As I wrote in my prior 2014 blog post, “Insurance companies treating people in good faith in Michigan?”:
“Back in 2009, it looked like the Michigan House of Representatives was going to make some serious headway in terms of requiring auto insurance companies to finally start acting in ‘good faith’ and providing penalties and punishments for insurers who insisted on acting in ‘bad faith’ in their dealings with insured customers. For thousands of injured automobile accident victims, such legislation would have been welcome relief. After all, insurance companies in Michigan regularly treat accident victims far worse than insurance companies do in other states. The difference is that in almost all other states, there are bad faith laws to protect consumers from abuse and neglect. In Michigan, such laws do not exist.”
Hopefully, HB 5104 can change all of that.
How can you tell when a No Fault auto insurer is acting in bad faith?
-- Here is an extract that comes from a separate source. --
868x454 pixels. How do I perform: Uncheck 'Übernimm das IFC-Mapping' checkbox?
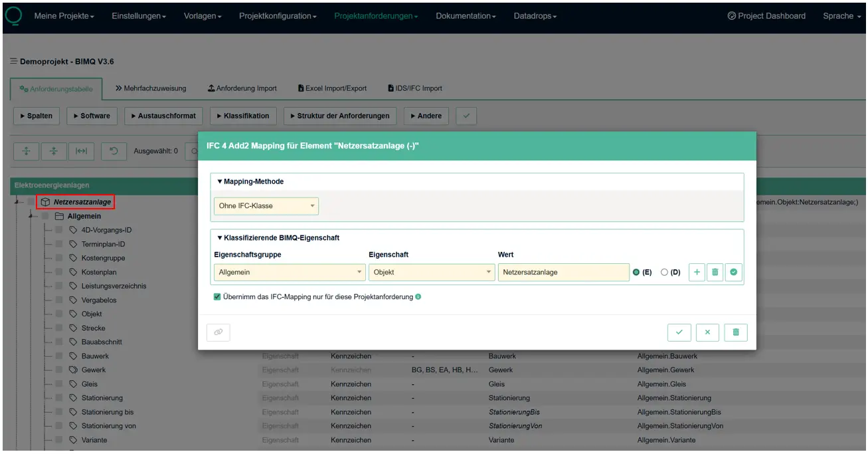tap(217, 297)
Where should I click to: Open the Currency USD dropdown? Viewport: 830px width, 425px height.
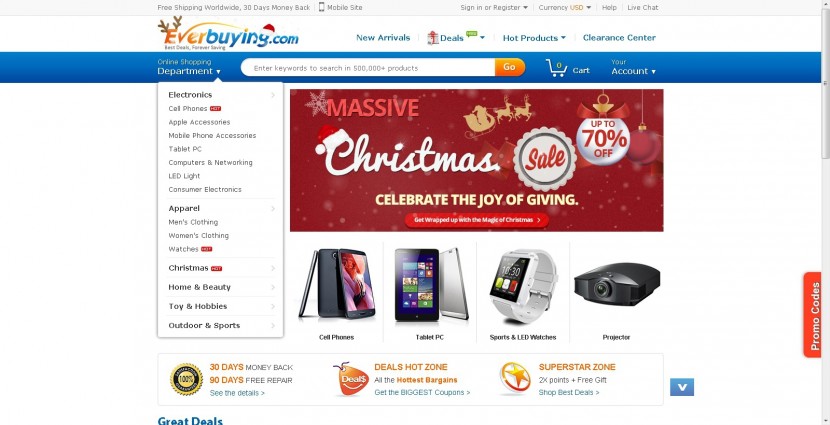(565, 7)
HB 5104 provided the following non-exhaustive list of “examples” of when an insurer is breaching its deal fairly/good faith and, thus, acting in bad faith:
- The insurer makes “a statement or representation regarding the legal rights of the claimant or a service provider or the legal duties and obligations of the insurer that is materially false or deceptive …”
- The insurer makes “a threat or an act of intimidation or retaliation against the claimant or a service provider regarding the submission, adjustment, or payment of a claim for benefits …”
- The insurer “fail[s] to pay the claim or a portion of the claim if it reasonably appears that the insurer owes the claim or portion of the claim.”
- The insurer “demands” that an auto accident victim submit to a so-called “independent” medical examination by an insurance company-hired IME doctor who: (1) “has demonstrated himself or herself to be biased in favor of insurers …”; (2) “does not practice in the same specialty as the health care professional who is treating” the auto accident victim; and (3) “devotes less than a majority of his or her professional time to active clinical practice …”
- The insurer “fail[s] to make reasonable efforts to reconcile conflicting medical opinions and documentation … between the medical opinions of the claimant’s treating medical providers and the opinions” of the insurance company’s IME doctors.
- The insurer “demand[s] that the” car accident victim “or a service provider submit unnecessary and excessive documentation in support of the claim” for No Fault benefits.
- The insurer engages in “any other conduct that demonstrates the insurer has not dealt fairly and in good faith” with the auto accident victim “or a service provider in connection with the claim” for No Fault benefits. (HB 5104, Pages 3-5)
Which House lawmakers want to stop auto insurers from acting in bad faith?
Significantly, HB 5104’s primary and co-sponsors include 4 Republicans and 6 Democrats.
In addition to its primary sponsor, Rep. Canfield (R-Sebewaing), HB 5104’s co-sponsors include: Rep. Ben Frederick (R-Owosso); Rep. John Bizon (R-Battle Creek); Rep. Terry Sabo (D-Muskegon); Rep. Frank Liberati (D-Warren); Rep. Pam Faris (D-Clio); Rep. Tim Sneller (D-Burton); Rep. Wendell Byrd (D-Detroit); Rep. Jeff Yaroch (R-Clinton Township); and Rep. Bettie Cook Scott (D-Detroit).